The population growth rate should be assessed from the lens of human development and gender equity
Almost three decades before family planning was initiated in India in 1952, Pune in Maharashtra created history when social reformer RD Karve opened the nation’s first family planning clinic in 1923 and the All India Women’s Conference (AIWC) advocated the adoption of voluntary birth control in 1935. Since then, India has steadily progressed towards population stabilisation by prioritising family planning and has achieved commendable outcomes. For instance, the maternal and child mortality rates have dropped significantly and there has been a progressive decline in fertility rates from 5.1 in 1971-73 to 2.2 in 2015-16. In fact, 24 States have already achieved the population stabilisation goal of a fertility rate of 2.1, that is the number of children a woman will bear in her reproductive years.

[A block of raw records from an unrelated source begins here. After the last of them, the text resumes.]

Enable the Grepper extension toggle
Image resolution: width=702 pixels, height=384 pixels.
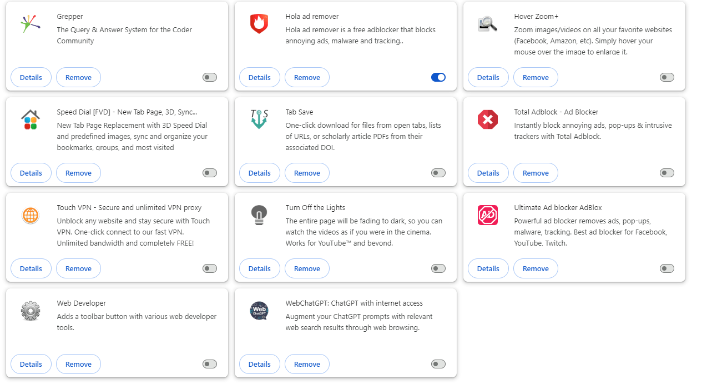click(209, 77)
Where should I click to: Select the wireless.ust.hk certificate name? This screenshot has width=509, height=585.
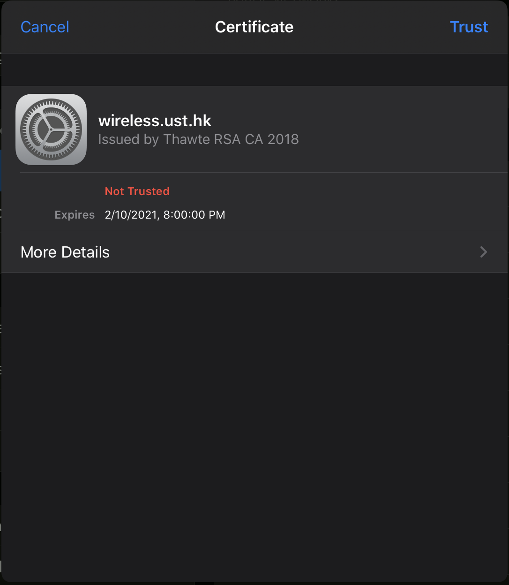point(155,121)
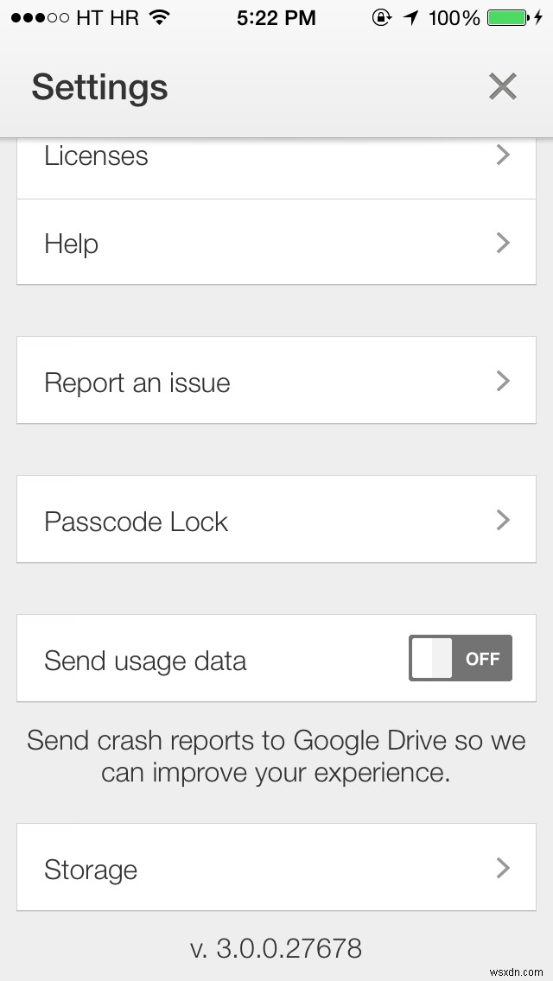553x981 pixels.
Task: Tap the version number v. 3.0.0.27678
Action: [277, 947]
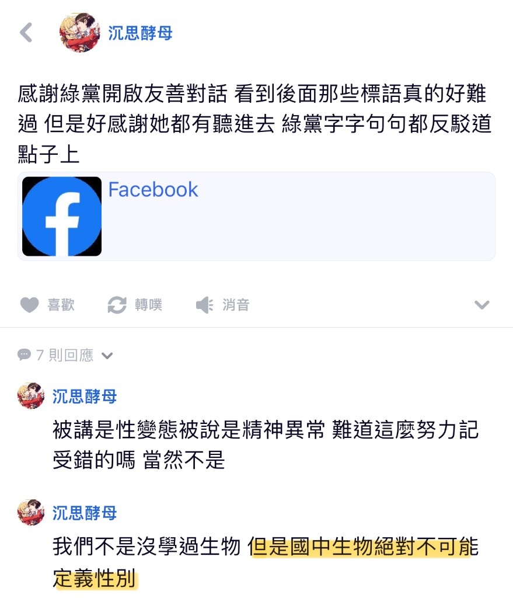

Progress is not uniform across the country, given the demographic and sociocultural diversity, with several States still recording high fertility (Bihar 3.4, Uttar Pradesh 2.7, Meghalaya 3.0, to mention a few). Even in the 24 States which have achieved the replacement-level fertility, there are intra-State variations, depending on the level of education, health, employment and gender parity in the regions. People have disproportionate access to health services, including family planning, depending on their socioeconomic status and geographic location. As per the wealth index in the National Family Health Survey-IV, the poorest Indians have an unmet need for contraceptives at 16.7 per cent and a Modern Contraceptive Prevalence Rate (mCPR) of 36.3 per cent, as compared to the richest at 11.6 per cent and 53.1 per cent, respectively. As communities attain improved literacy and income levels, and when women are empowered through education and workforce participation, the number of children they bear decreases naturally. This has been observed in States such as Kerala (1.8), Tamil Nadu (1.6) and Andhra Pradesh (1.7). Evidence shows that women’s education has a direct bearing on fertility rates and those who have never been to school are likely to bear more than three children.
A critical look at the religious differentials in the uptake of family planning services will reveal multi-layered aspects of the problem of inequity. Muslims, among all the religious groups in India, despite having experienced the highest decrease in fertility rates between 1995 and 2015 (by 0.79), are still lagging behind others in equitable access to family planning services. With the highest unmet need among Hindus, Christians and Sikhs, Muslims stand at 16.4 per cent, showing that they want to use contraceptives for spacing/limiting births, but are not able to access the same. On the other hand, mCPR for Muslims is lowest at 37.9 per cent, while Hindus are at 48.8 per cent and Sikhs at 65.4 per cent. Therefore, instead of looking at population growth rate from a religious standpoint, it should be assessed from the lens of human development and gender equity, to reach the unreached populations, such as tribal women, slums dwellers and migrants. The NITI Aayog’s Aspirational Districts Programme must include indicators for family planning and must be a key development indice, with the objective to improve access to family planning choices and services for the marginalised. The Government must set up a full-fledged department for family planning with a dedicated central budget. This could be entrusted with tracking family planning activities and would become a focal point for coordinating convergence of different Ministries and platforms. Family planning is crucial in the aftermath of the pandemic, which has slowed the progress of our Sustainable Development Goals. An UNAIDS report says that the contagion disrupted contraceptive access to more than 25 million couples in India. We need to address this on a war footing.
(The writer is a Rajya Sabha member, a Padma Shri awardee and a renowned ophthalmologist.)